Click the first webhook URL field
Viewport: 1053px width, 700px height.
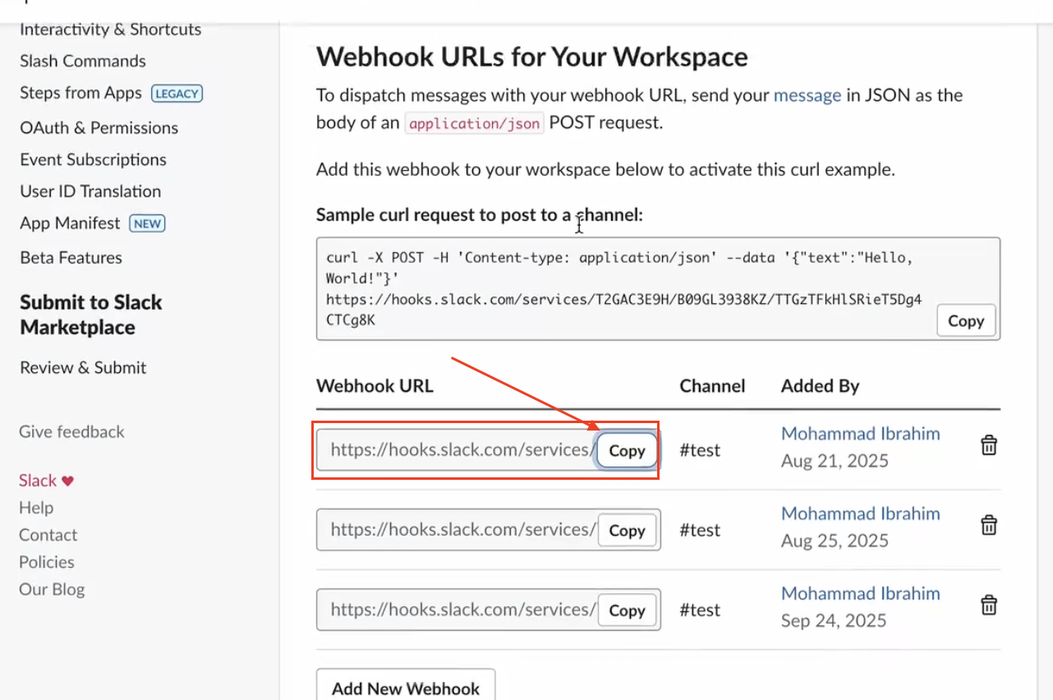(x=457, y=450)

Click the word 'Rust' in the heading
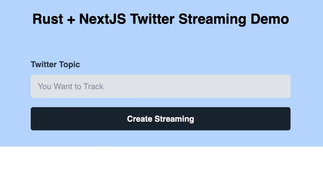pyautogui.click(x=48, y=19)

• [WHAT NEEDS TO BE DONE]:
Except for the pictures, give all the material above again verbatim.

• [TASK OUTPUT]:
Click the first webhook URL field
Viewport: 1053px width, 700px height.
(x=457, y=450)

Click the word 'Rust' in the heading
pyautogui.click(x=48, y=19)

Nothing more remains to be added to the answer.